*EXERCISE DETAILS:*
Please write out every record exactly, but keep any images out of it.

Start of DATA SECTION

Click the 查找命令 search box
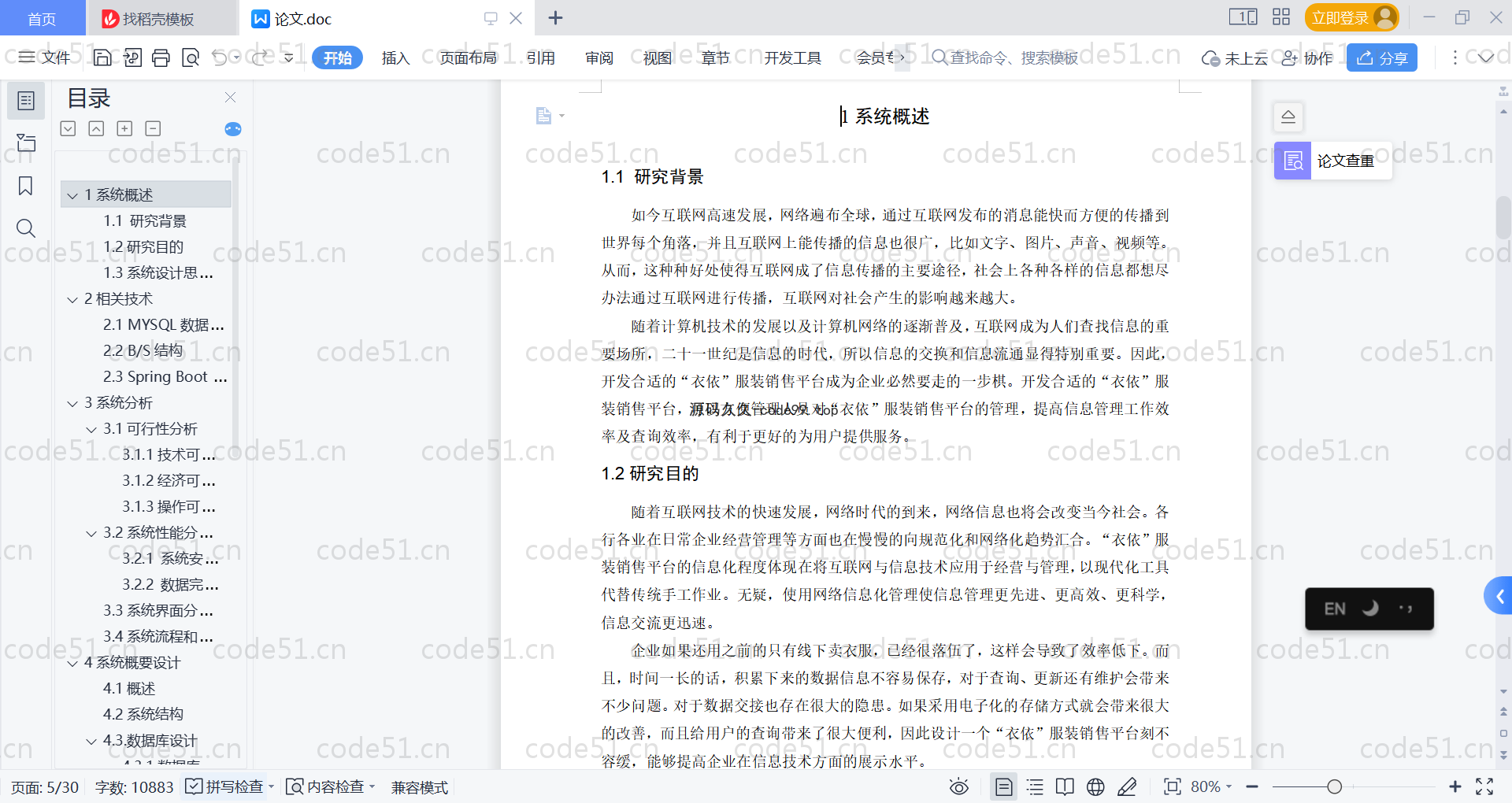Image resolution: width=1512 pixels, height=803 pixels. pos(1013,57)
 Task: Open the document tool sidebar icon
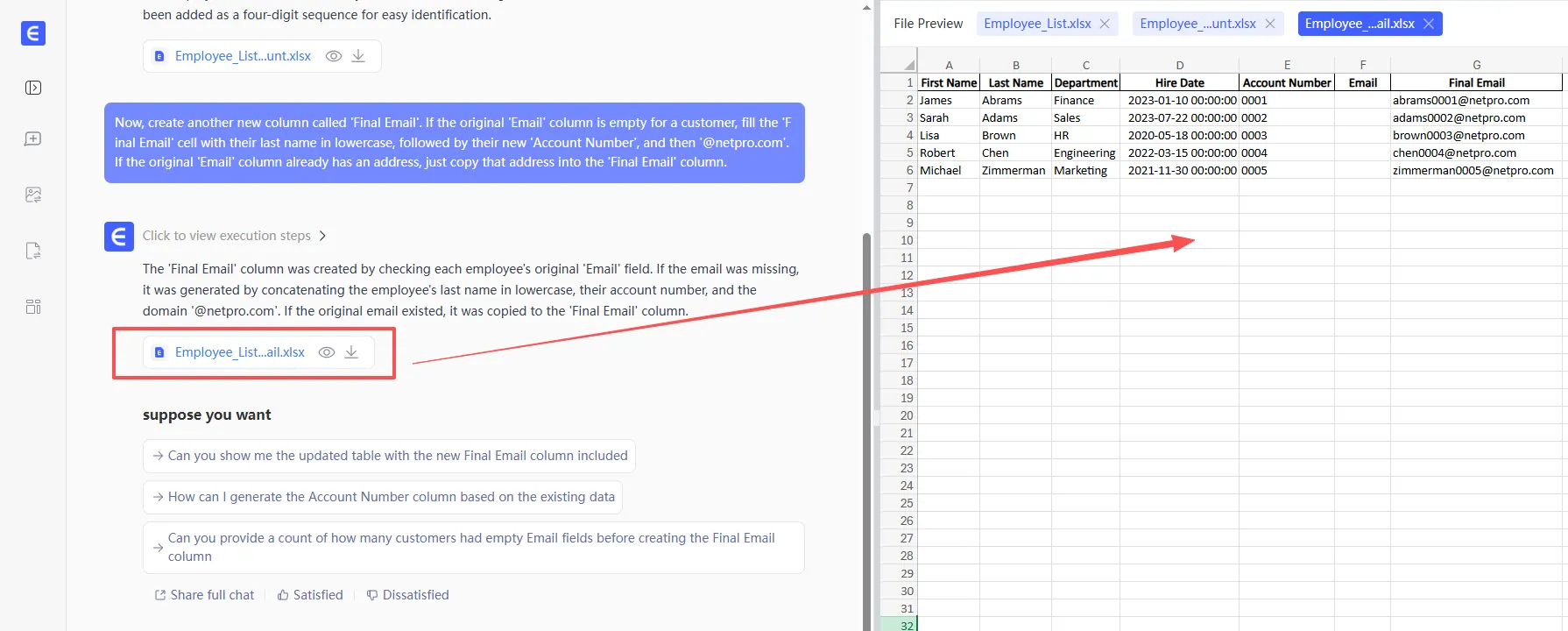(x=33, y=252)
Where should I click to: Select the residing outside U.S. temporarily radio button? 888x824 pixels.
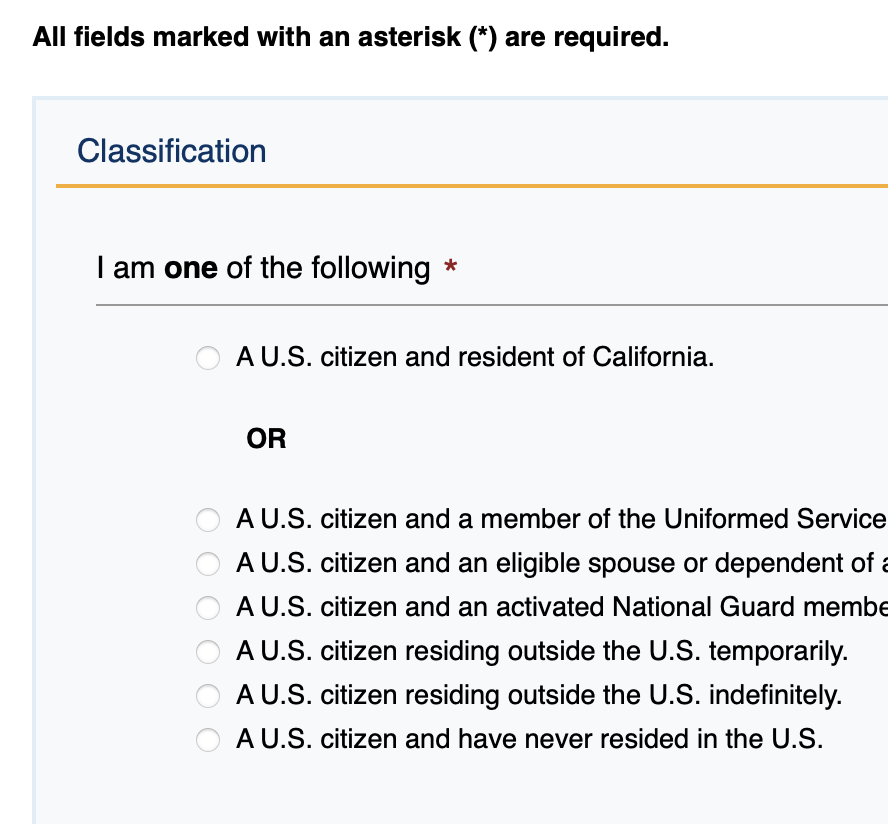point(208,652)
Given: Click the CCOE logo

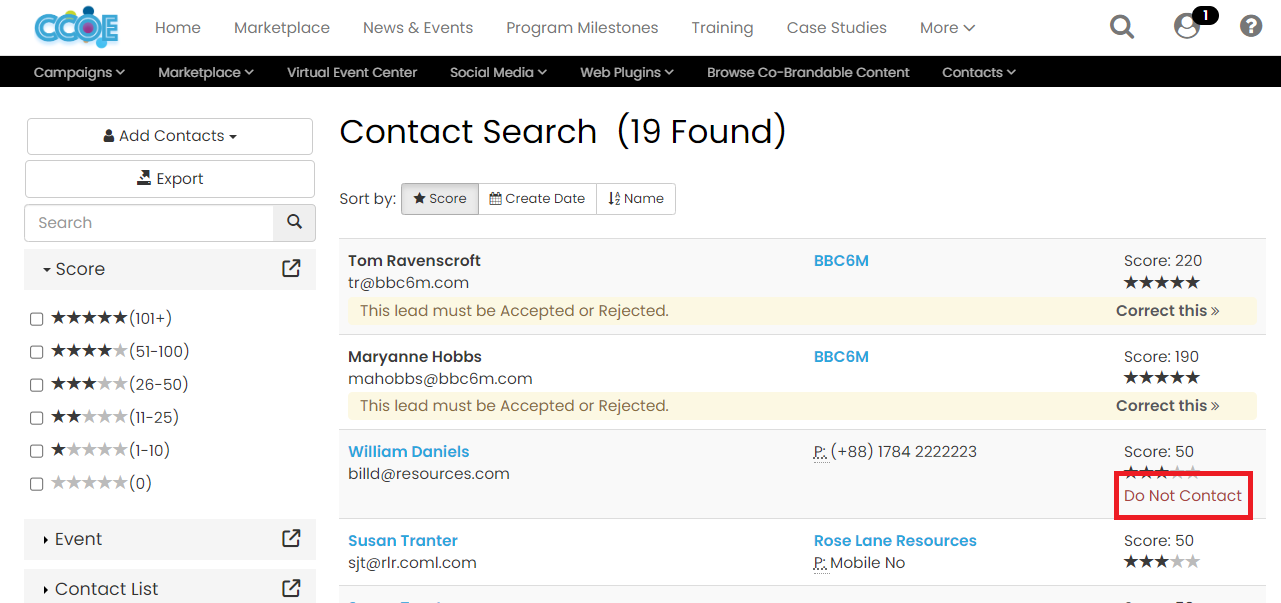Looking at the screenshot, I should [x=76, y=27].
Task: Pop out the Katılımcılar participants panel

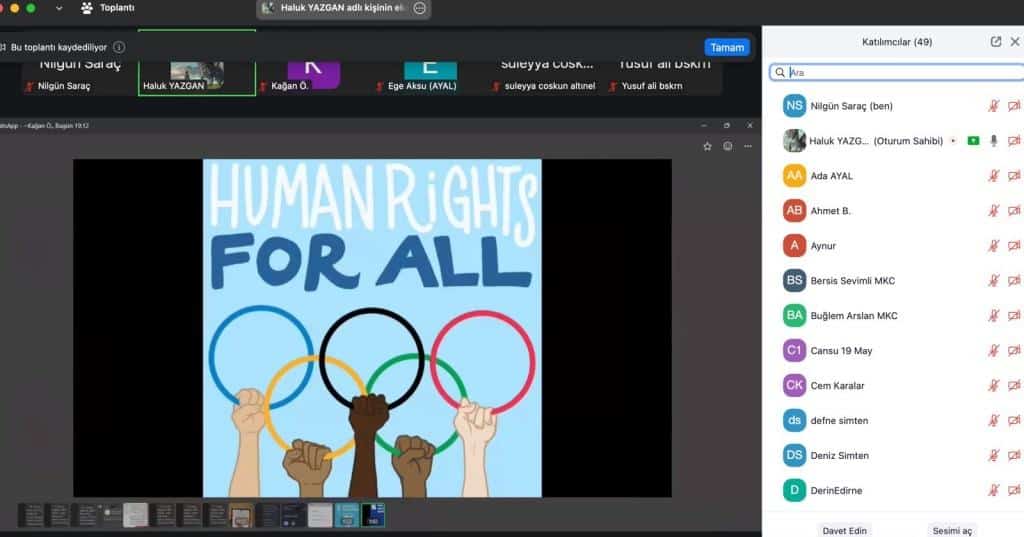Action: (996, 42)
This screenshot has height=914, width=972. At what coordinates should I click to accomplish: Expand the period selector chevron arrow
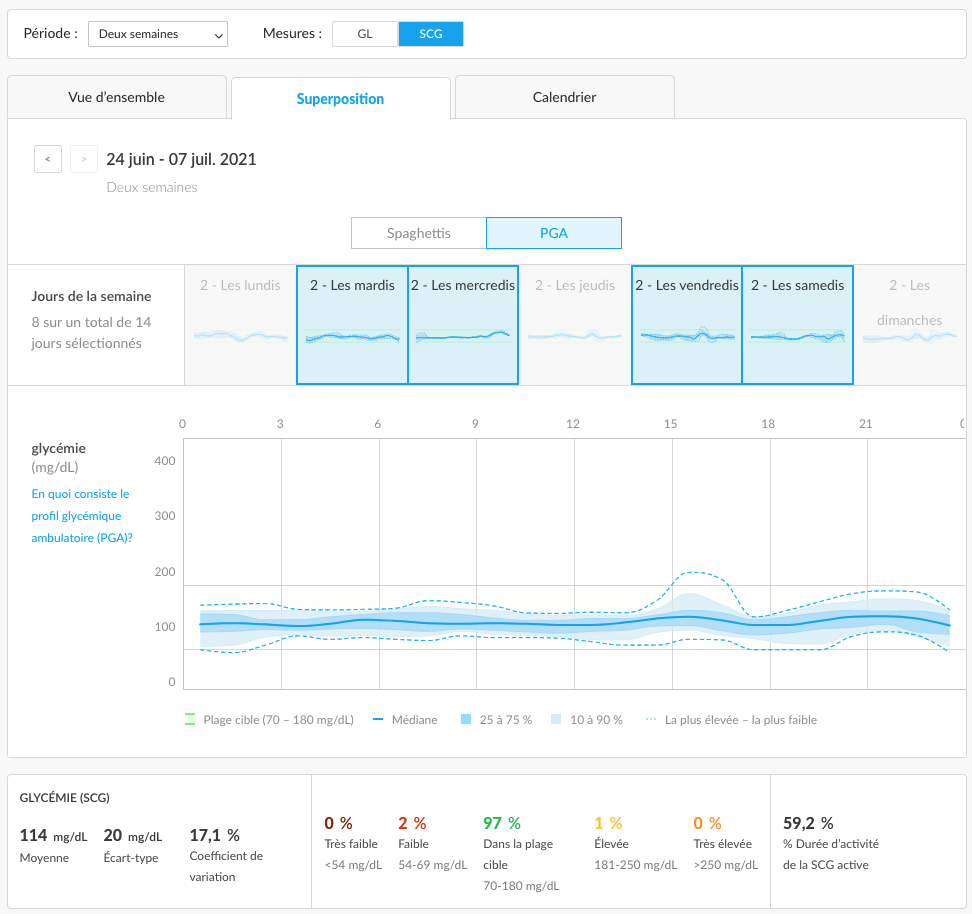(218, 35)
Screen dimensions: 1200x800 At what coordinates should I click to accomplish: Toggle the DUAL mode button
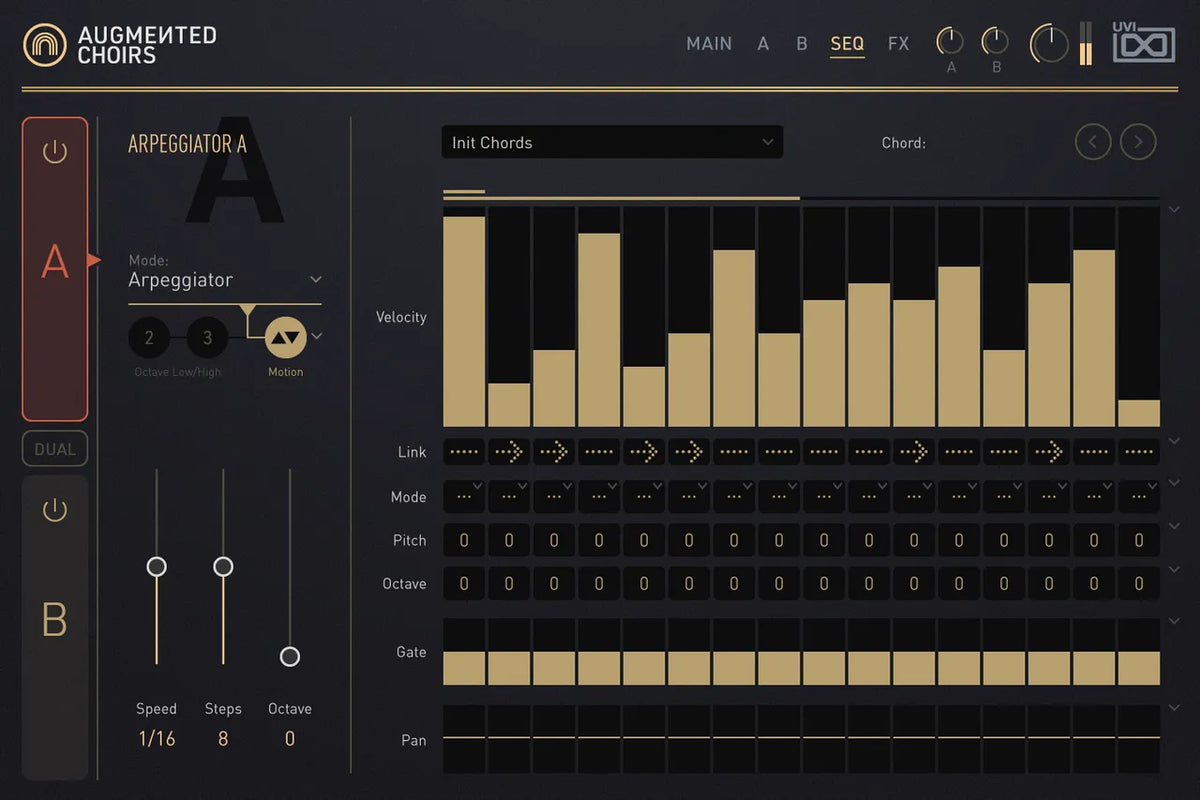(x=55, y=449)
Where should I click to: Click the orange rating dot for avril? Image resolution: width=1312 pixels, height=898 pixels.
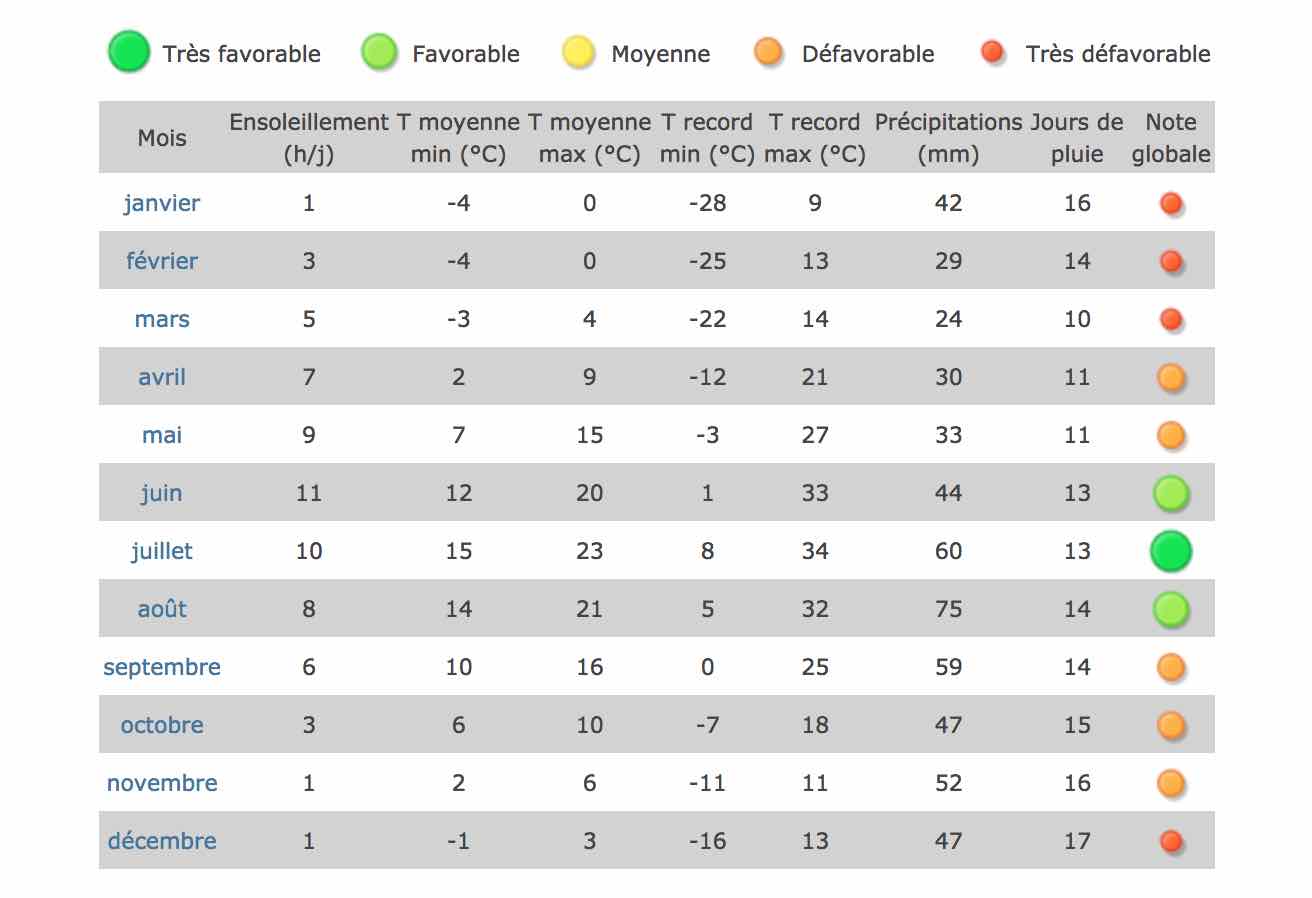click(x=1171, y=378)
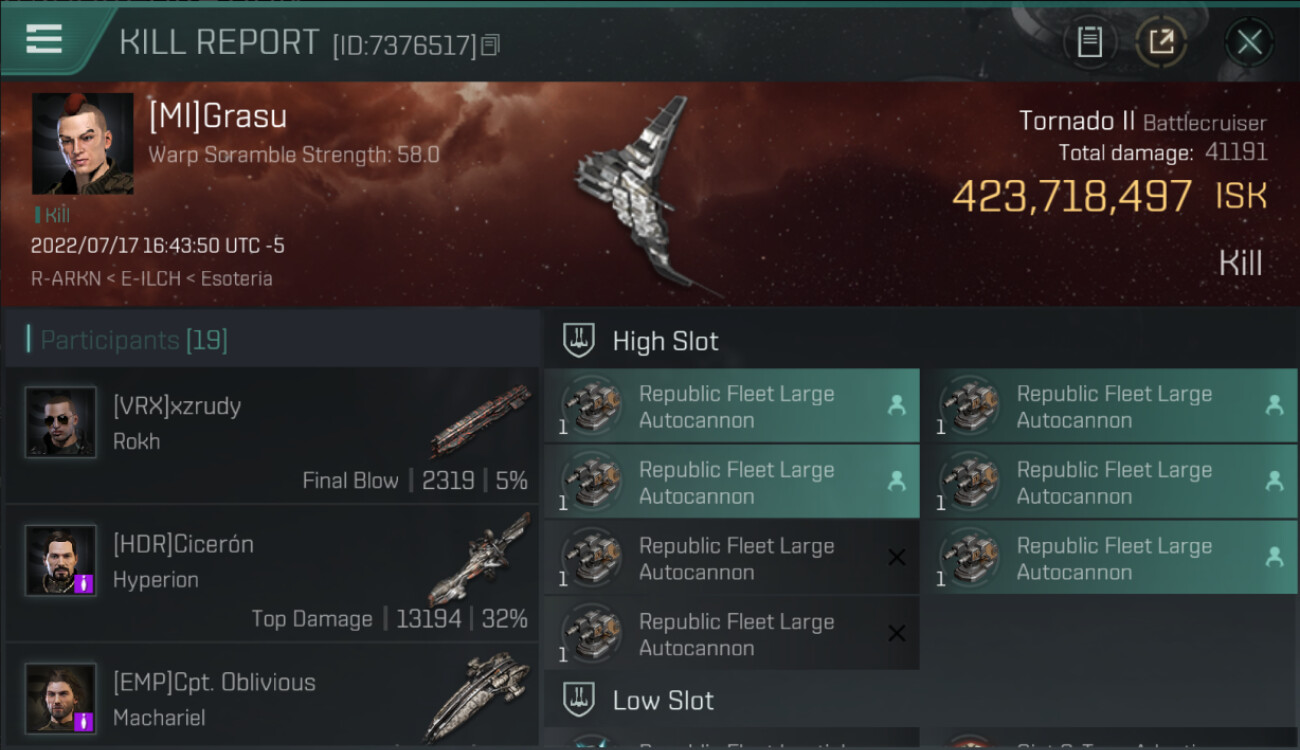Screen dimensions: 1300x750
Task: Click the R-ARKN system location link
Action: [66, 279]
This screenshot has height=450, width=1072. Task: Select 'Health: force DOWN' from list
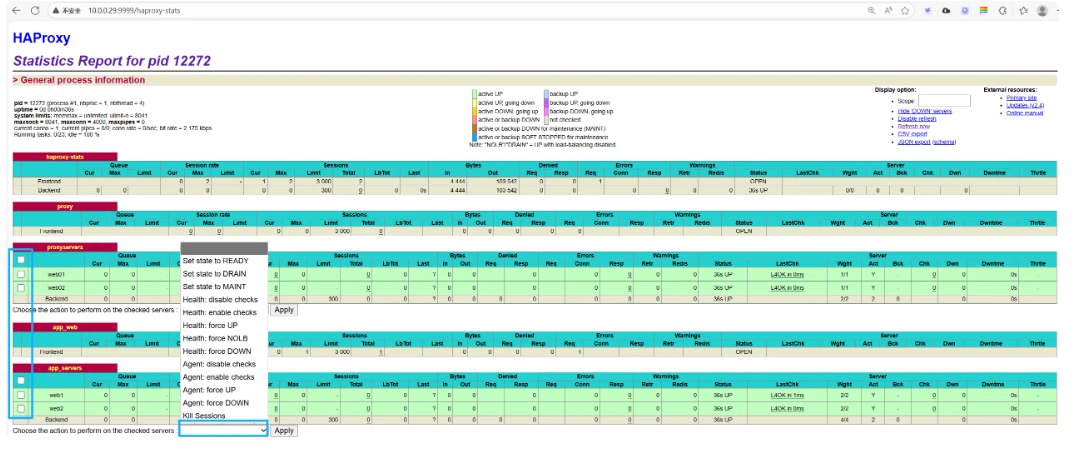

End of DATA SECTION

*ANSWER FOR THIS EXERCISE:*
Click the 查找命令 search box
Image resolution: width=1512 pixels, height=803 pixels. pos(1013,57)
 Task: Open the document tool sidebar icon
(x=33, y=252)
Where should I click to: Select the residing outside U.S. temporarily radio button? 888x824 pixels.
point(208,652)
Given: Click the CCOE logo

Looking at the screenshot, I should [x=76, y=27].
Task: Pop out the Katılımcılar participants panel

Action: (996, 42)
This screenshot has height=914, width=972. At what coordinates should I click to accomplish: Expand the period selector chevron arrow
(218, 35)
Screen dimensions: 1200x800 At what coordinates should I click to accomplish: Toggle the DUAL mode button
(x=55, y=449)
Where should I click to: Click the orange rating dot for avril? Image resolution: width=1312 pixels, height=898 pixels.
click(x=1171, y=378)
Screen dimensions: 1300x750
Task: Click the R-ARKN system location link
Action: [66, 279]
This screenshot has height=450, width=1072. Task: Select 'Health: force DOWN' from list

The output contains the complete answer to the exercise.